TASK INPUT:
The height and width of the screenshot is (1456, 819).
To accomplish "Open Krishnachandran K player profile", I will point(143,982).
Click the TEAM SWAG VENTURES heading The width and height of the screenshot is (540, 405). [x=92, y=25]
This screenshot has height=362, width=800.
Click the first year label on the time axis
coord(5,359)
* * *
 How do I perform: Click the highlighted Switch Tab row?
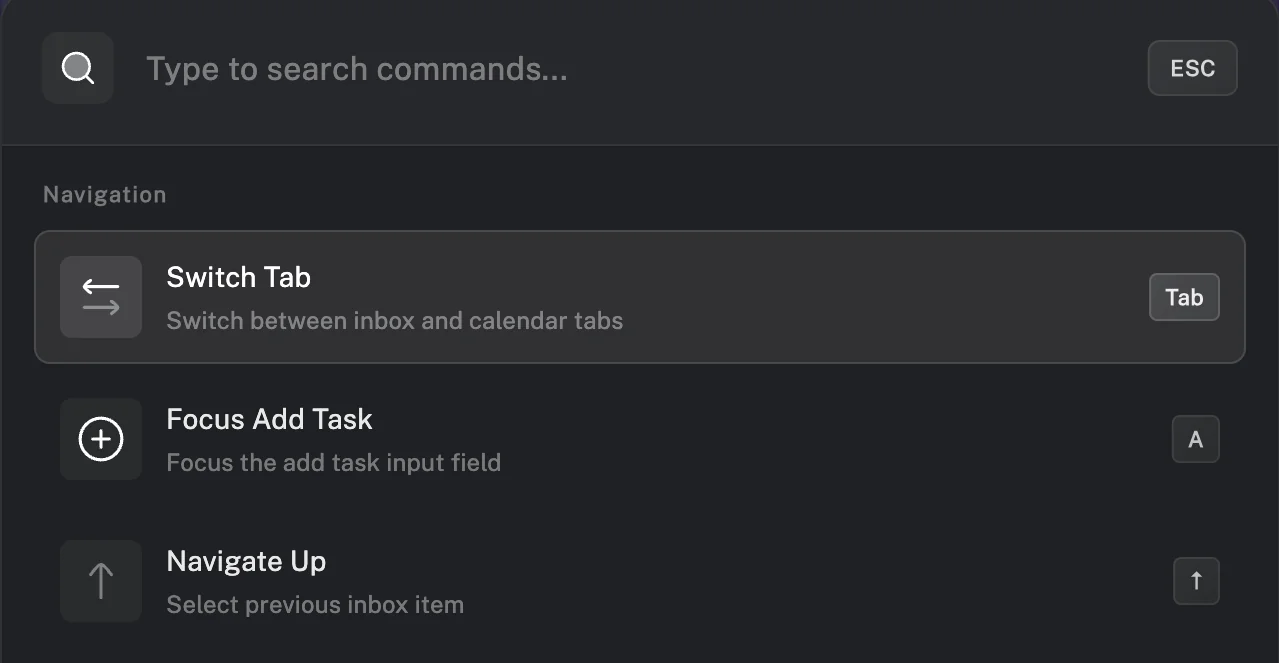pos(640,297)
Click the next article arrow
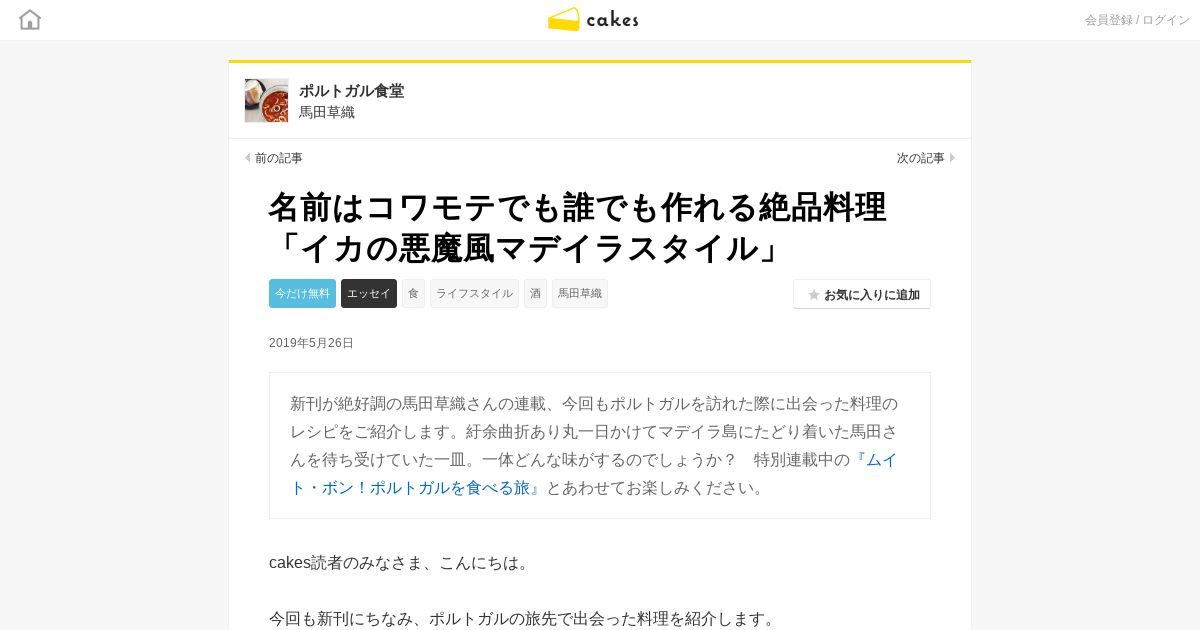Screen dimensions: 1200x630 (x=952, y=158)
* * *
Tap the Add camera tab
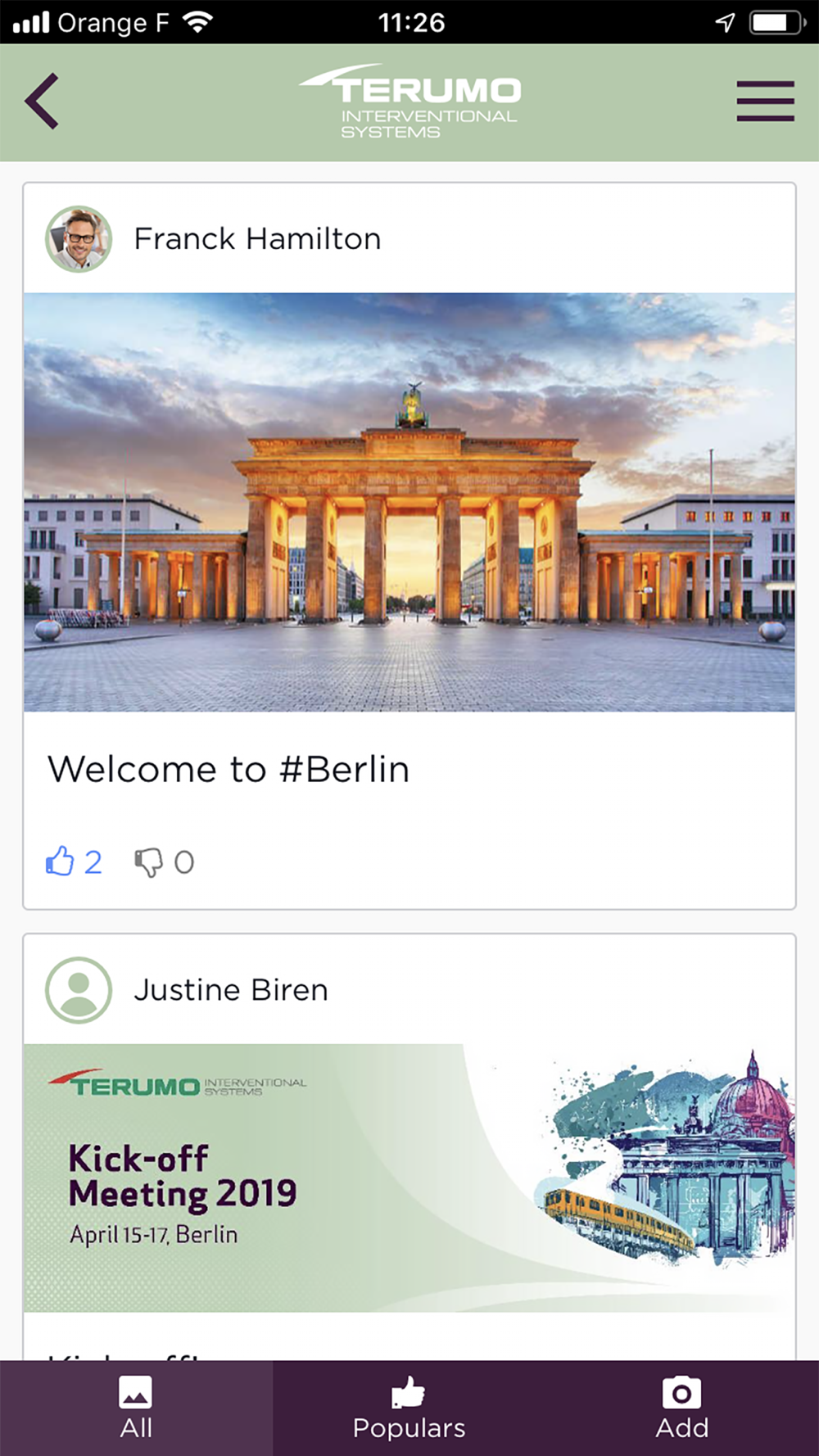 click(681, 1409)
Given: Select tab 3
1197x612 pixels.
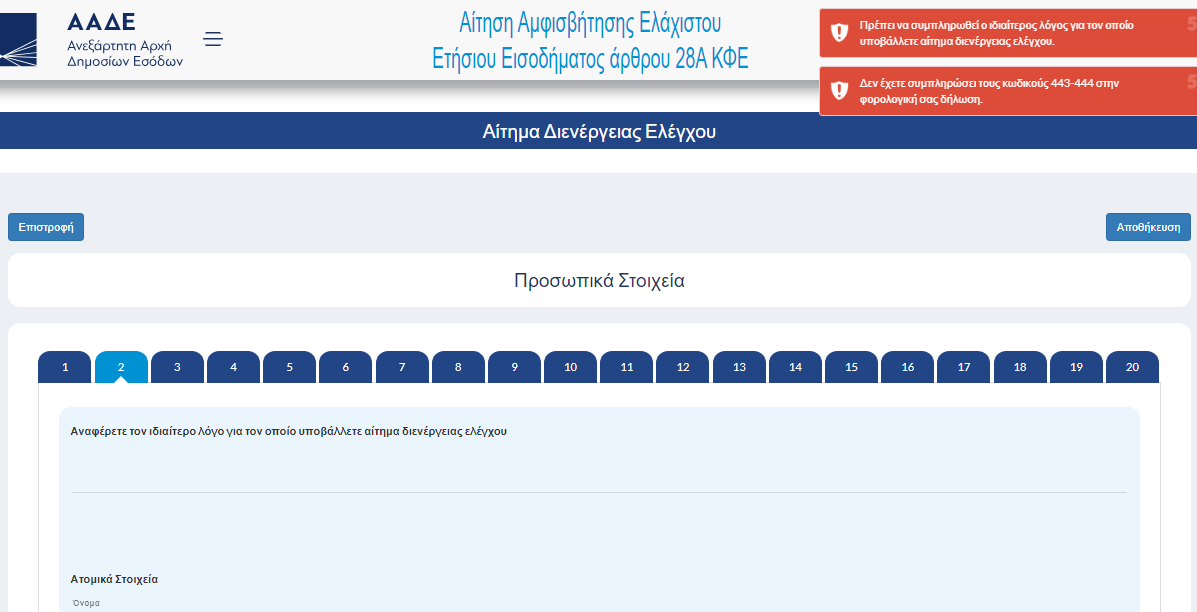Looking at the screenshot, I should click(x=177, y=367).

PROBLEM STATEMENT: Across the entries, state how many lines contain "width", giving the number only.

RESPONSE: 3